Multi-classification of Google queries using neural network in Python

Enough time has passed since the publication of my first article on the topic of natural language processing. I continued to actively explore this topic, discovering something new every day.

Today I would like to talk about one of the ways to classify search queries into separate categories using a Keras neural network. The subject area of ​​inquiries was the automobile sector.

The dataset was taken as the size of ~ 32,000 search queries, marked up in 14 classes: Auto History , Auto Insurance, VU (driver's license), Complaints, Registration in the traffic police, Registration in MADI, Registration for medical examination, Violations and penalties, Appeals to MADI and AMPP, Title, Registration, Registration Status, Taxis, Evacuation.

The dataset itself (.csv file) looks like this:
And so on ...

Preparing the dataset


Before building a model of a neural network, it is necessary to prepare a dataset, namely to delete all stop words, special characters. So, as in the requests like “punch Camry 2.4 by the wine number online”, the numbers do not carry a meaning, we will delete them as well.

We take stop words from the NLTK package. Also, update the list of stop words with symbols.
Here is what should result:

stop = set(stopwords.words('russian'))
stop.update(['.', ',', '"', "'", '?', '!', ':', ';', '(', ')', '[', ']', '{', '}','#','№'])

def clean_csv(df):
    for index,row in df.iterrows():
        row['запрос'] = remove_stop_words(row['запрос']).rstrip().lower()

A request that will be received at the input for classification also needs to be prepared.

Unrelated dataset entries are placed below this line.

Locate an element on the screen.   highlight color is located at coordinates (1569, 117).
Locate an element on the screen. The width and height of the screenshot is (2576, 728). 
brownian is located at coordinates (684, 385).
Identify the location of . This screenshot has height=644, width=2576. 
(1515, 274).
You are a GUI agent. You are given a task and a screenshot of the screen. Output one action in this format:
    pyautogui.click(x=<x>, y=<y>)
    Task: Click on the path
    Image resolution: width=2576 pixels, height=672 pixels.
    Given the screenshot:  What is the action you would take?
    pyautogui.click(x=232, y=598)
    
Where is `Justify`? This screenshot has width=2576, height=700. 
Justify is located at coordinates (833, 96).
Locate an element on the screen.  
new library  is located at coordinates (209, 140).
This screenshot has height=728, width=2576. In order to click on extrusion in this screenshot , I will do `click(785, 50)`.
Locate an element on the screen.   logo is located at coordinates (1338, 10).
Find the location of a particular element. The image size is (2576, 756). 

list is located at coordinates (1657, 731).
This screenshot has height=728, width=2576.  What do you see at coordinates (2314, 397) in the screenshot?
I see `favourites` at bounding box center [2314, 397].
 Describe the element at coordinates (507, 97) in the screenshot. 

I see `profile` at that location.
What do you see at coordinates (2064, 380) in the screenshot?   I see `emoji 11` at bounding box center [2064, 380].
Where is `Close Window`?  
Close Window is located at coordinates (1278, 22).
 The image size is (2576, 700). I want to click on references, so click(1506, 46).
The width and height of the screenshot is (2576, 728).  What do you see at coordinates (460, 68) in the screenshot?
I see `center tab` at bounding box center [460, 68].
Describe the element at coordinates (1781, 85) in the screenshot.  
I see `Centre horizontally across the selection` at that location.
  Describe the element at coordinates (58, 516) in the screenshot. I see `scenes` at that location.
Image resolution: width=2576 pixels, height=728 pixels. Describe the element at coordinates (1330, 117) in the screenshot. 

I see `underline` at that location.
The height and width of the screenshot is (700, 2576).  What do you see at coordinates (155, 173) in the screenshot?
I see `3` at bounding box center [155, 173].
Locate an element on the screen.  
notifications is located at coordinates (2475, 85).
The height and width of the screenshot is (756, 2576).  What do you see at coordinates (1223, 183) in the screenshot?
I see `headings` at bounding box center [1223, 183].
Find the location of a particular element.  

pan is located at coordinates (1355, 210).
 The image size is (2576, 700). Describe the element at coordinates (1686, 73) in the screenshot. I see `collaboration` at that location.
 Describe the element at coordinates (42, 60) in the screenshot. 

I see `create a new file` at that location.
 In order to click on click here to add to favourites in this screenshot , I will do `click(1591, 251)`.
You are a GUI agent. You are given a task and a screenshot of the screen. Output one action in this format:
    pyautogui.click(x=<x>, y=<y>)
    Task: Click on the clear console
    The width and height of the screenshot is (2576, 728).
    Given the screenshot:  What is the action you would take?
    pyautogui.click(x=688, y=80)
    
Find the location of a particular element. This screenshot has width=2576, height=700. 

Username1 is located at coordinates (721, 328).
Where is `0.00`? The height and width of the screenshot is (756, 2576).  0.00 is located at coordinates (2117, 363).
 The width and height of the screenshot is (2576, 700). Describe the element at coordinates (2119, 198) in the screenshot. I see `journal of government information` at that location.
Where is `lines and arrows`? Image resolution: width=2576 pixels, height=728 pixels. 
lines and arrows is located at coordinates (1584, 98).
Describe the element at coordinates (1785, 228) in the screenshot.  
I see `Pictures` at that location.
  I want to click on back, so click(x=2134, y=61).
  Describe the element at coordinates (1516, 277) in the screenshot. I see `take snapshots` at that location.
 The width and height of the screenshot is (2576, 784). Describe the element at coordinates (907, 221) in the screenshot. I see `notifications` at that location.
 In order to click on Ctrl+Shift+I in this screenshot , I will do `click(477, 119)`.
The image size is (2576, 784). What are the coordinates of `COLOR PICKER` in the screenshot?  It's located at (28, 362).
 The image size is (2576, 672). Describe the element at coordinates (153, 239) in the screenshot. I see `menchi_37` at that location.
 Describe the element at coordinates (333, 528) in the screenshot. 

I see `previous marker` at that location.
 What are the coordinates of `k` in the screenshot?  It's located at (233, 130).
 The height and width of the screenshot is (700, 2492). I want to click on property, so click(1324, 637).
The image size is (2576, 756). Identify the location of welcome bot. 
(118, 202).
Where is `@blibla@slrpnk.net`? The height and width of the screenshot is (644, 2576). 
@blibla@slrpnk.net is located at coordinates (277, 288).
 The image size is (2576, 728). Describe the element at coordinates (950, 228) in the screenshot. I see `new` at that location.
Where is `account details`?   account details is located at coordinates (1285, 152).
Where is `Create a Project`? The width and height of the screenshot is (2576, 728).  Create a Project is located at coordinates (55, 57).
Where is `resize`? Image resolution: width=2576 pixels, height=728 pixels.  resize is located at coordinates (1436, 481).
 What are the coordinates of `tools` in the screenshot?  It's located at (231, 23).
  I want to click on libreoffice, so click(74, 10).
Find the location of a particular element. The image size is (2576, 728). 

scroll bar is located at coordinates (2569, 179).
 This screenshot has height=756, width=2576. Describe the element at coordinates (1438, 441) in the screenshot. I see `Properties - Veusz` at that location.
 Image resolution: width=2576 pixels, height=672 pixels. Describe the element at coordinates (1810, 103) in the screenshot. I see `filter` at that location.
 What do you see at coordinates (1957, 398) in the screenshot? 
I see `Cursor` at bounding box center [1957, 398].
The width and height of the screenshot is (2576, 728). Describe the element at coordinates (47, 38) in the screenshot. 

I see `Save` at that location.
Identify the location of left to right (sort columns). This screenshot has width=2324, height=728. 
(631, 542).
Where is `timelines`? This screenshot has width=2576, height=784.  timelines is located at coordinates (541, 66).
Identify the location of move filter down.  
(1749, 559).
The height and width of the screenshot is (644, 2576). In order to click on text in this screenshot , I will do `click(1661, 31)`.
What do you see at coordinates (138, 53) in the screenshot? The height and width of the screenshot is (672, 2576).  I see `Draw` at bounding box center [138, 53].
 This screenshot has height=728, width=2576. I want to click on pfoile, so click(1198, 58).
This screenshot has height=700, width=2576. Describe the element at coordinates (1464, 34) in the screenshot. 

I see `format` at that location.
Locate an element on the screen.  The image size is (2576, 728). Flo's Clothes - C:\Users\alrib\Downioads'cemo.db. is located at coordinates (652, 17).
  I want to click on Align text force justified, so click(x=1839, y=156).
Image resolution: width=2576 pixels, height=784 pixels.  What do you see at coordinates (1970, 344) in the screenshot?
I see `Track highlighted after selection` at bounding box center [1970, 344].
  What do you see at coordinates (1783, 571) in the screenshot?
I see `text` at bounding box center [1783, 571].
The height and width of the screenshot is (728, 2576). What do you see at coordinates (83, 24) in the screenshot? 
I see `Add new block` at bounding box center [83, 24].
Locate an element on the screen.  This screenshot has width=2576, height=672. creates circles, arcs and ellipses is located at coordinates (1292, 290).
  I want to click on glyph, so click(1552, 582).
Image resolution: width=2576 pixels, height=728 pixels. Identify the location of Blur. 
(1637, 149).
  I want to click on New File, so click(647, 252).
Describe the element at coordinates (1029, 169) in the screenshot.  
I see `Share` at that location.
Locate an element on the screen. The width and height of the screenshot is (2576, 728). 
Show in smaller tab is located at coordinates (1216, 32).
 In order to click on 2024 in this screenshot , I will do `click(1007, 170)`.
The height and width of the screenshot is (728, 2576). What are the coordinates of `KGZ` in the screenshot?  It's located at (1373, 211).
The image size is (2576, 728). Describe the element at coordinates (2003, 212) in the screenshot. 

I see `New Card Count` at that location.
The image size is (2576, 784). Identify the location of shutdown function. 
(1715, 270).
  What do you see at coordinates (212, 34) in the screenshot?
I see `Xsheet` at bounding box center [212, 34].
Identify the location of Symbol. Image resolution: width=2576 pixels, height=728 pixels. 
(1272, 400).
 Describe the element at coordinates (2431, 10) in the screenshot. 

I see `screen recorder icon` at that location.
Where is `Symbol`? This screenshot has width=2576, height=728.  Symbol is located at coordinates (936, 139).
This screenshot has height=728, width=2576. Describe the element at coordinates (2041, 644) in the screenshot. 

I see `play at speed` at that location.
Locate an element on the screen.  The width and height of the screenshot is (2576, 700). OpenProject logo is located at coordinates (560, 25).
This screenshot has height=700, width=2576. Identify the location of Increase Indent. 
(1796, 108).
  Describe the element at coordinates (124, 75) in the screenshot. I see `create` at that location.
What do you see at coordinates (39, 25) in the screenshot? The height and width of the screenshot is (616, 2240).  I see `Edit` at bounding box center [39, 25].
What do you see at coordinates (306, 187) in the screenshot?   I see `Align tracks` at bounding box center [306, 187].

Let's write a function that will "clear" the request

def remove_stop_words(query):
    str = ''
    for i in wordpunct_tokenize(query):
        if i not in stop and not i.isdigit():
            str = str + i + ' '

    return str

Data formalization


You can’t just pick up and stuff ordinary words into the neural network, and even in Russian! Before starting training the network, we transform our queries into matrixes of sequences (sequences), and classes should be represented as a vector of size N, where N is the number of classes. To transform the data, we need the Tokenizer library, which by matching each word with a separate index, can convert requests (sentences) into arrays
indexes. But since the lengths of requests can be different, then the lengths of arrays will turn out to be different, which is unacceptable for a neural network. To solve this problem, it is necessary to transform the query into a two-dimensional array of sequences of equal length, as previously discussed. With the output (class vector), things are a little simpler. The vector of classes will contain either ones or zeros, which indicates that the request belongs to the corresponding class.

So, look what happened:

#считываем из CSV
df = pd.read_csv('cleaned_dataset.csv',delimiter=';',encoding = "utf-8").astype(str)
num_classes = len(df['класс'].drop_duplicates())
X_raw = df['запрос'].values
Y_raw = df['класс'].values

#трансформируем текст запросов в матрицы
tokenizer = Tokenizer(num_words=max_words)
tokenizer.fit_on_texts(X_raw)
x_train = tokenizer.texts_to_matrix(X_raw)

#трансформируем классы
encoder = LabelEncoder()
encoder.fit(Y_raw)
encoded_Y = encoder.transform(Y_raw)
y_train = keras.utils.to_categorical(encoded_Y, num_classes)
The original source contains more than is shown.